(Records for locating words and elements)
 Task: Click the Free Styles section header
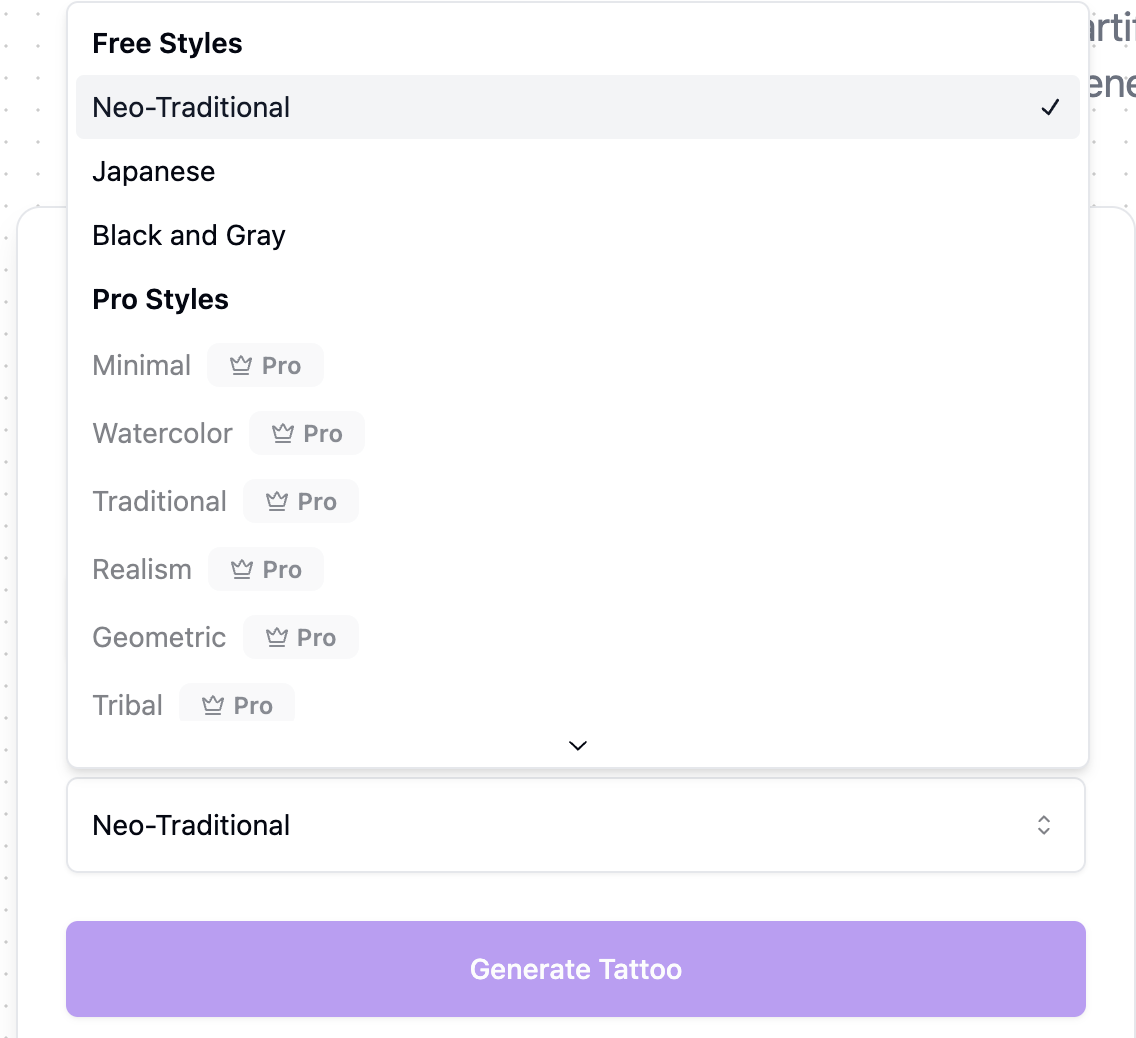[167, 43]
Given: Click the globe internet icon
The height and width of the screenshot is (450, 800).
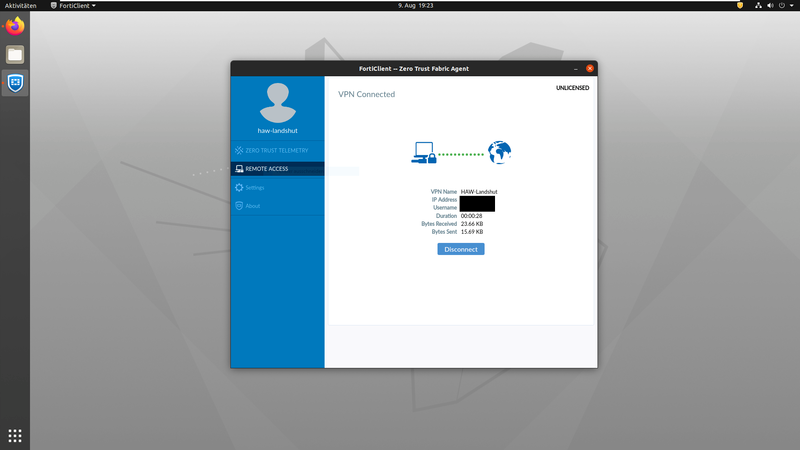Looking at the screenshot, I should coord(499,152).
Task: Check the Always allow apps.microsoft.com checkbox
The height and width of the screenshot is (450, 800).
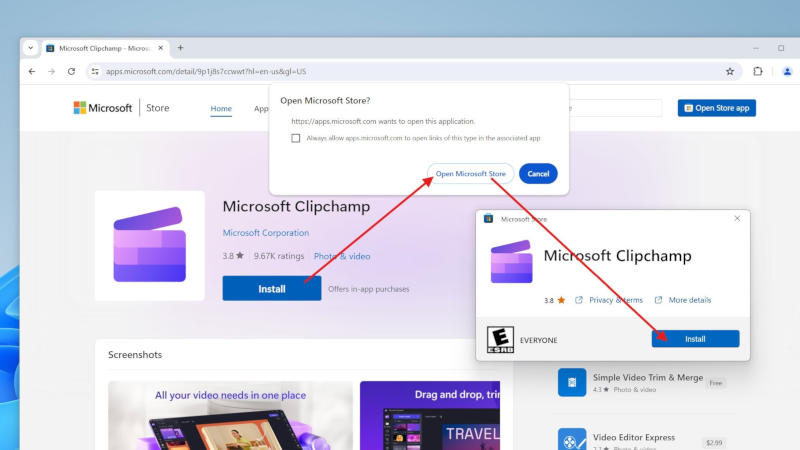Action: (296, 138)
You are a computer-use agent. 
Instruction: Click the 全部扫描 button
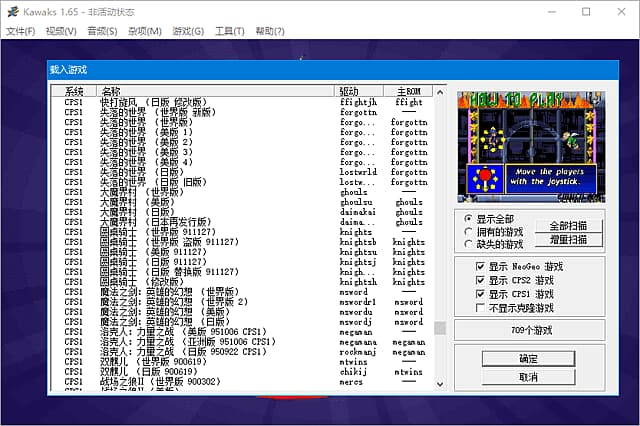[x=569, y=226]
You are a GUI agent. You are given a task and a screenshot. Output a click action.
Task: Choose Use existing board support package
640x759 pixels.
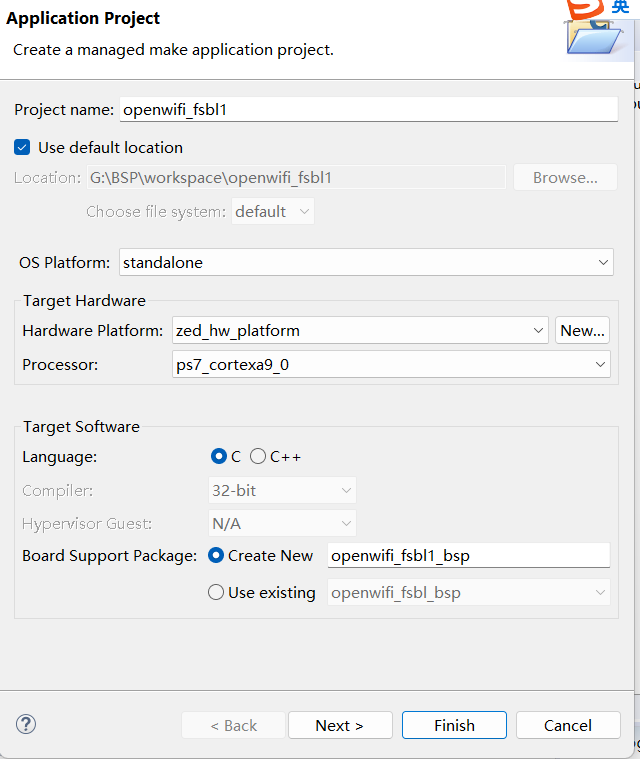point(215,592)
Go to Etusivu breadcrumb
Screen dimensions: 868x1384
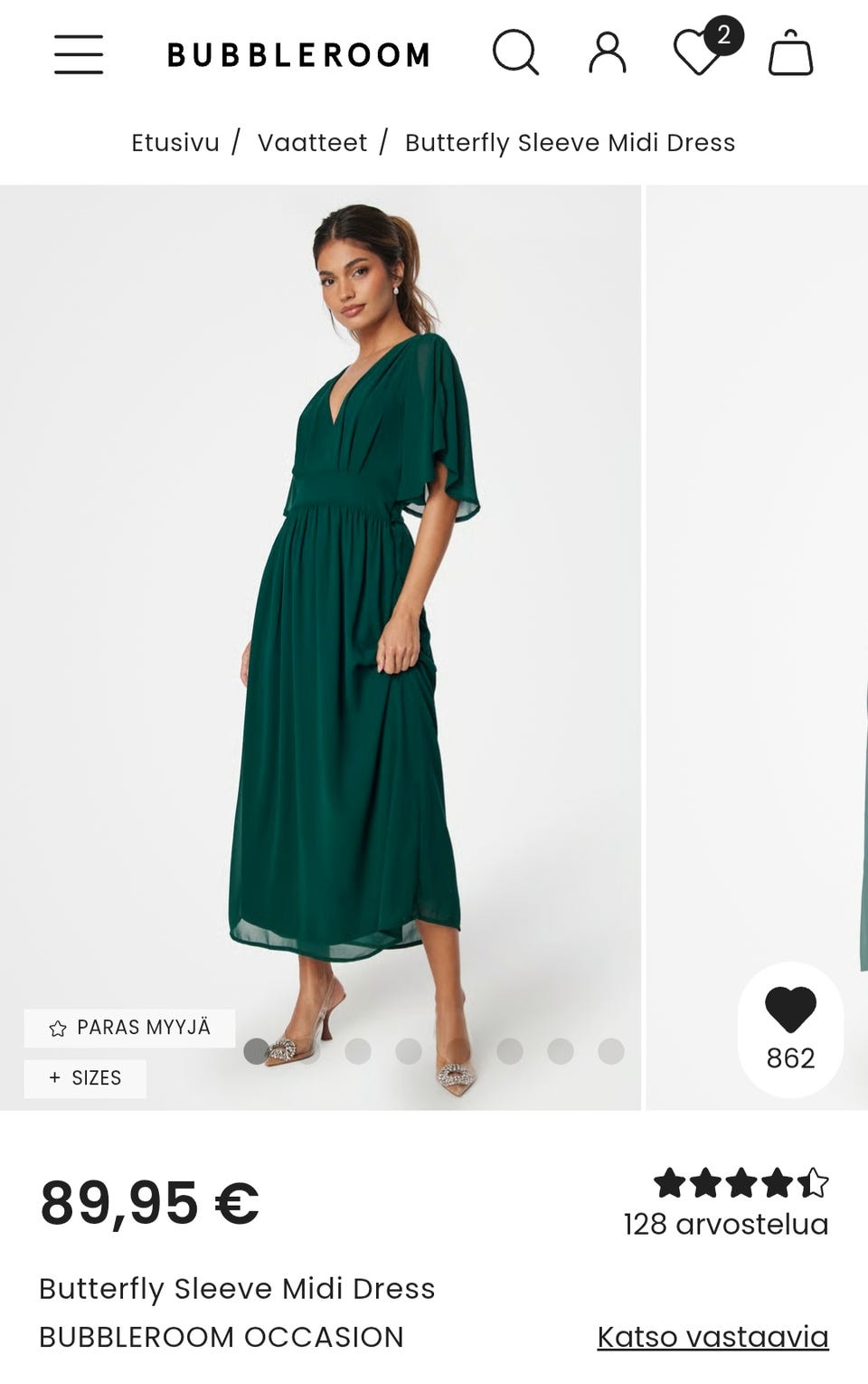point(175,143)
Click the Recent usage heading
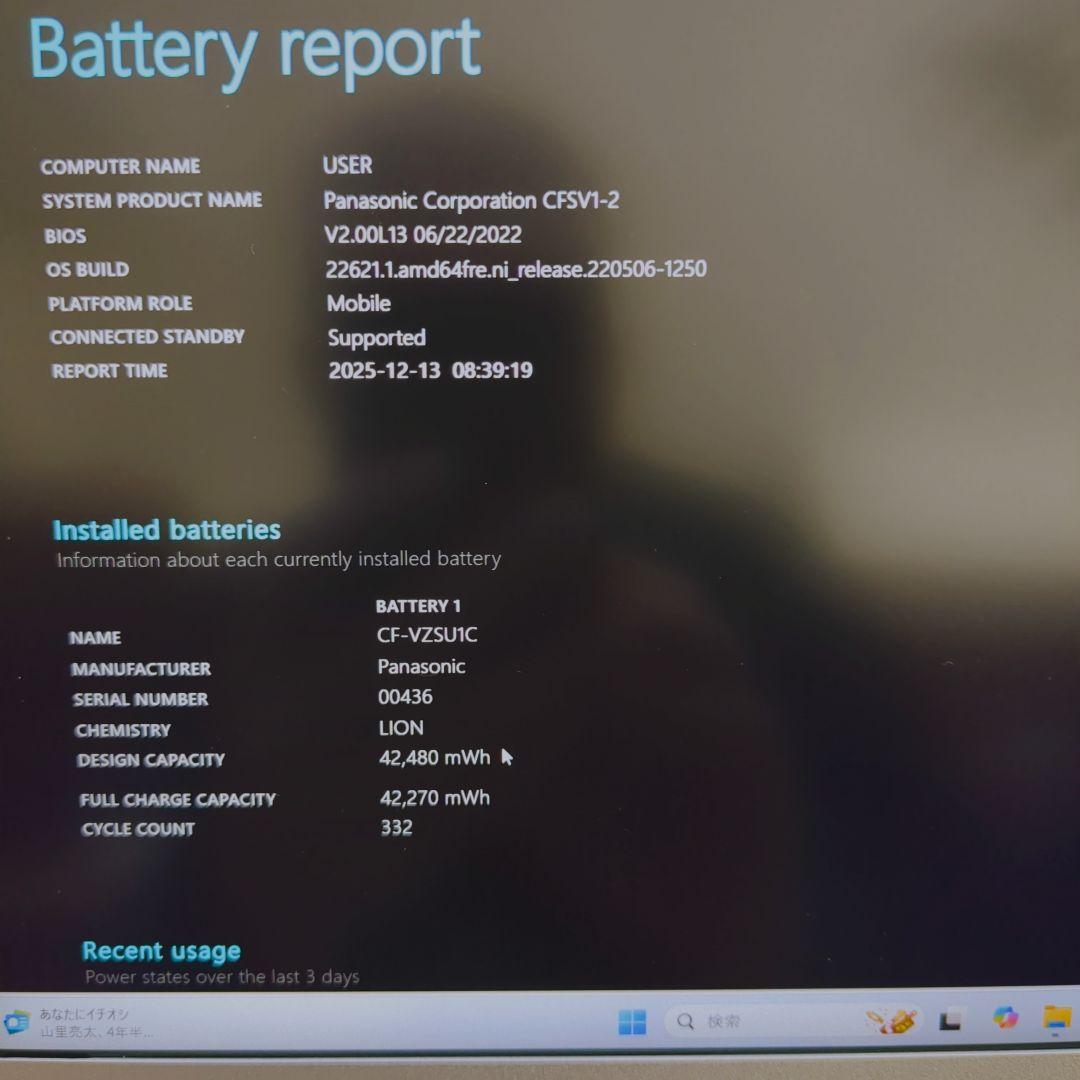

■ What this task involves
Copy out all of the material above word for word, leaving out the pictures.

■ Answer for the task
 Task: Click the Free Styles section header
[167, 43]
Given: Click the globe internet icon
The height and width of the screenshot is (450, 800).
Looking at the screenshot, I should coord(499,152).
Task: Check the Always allow apps.microsoft.com checkbox
The height and width of the screenshot is (450, 800).
Action: (296, 138)
You are a computer-use agent. 
Instruction: Click the 全部扫描 button
[x=569, y=226]
You are a GUI agent. You are given a task and a screenshot. Output a click action.
Task: Choose Use existing board support package
640x759 pixels.
point(215,592)
Go to Etusivu breadcrumb
Screen dimensions: 868x1384
point(175,143)
Click the Recent usage heading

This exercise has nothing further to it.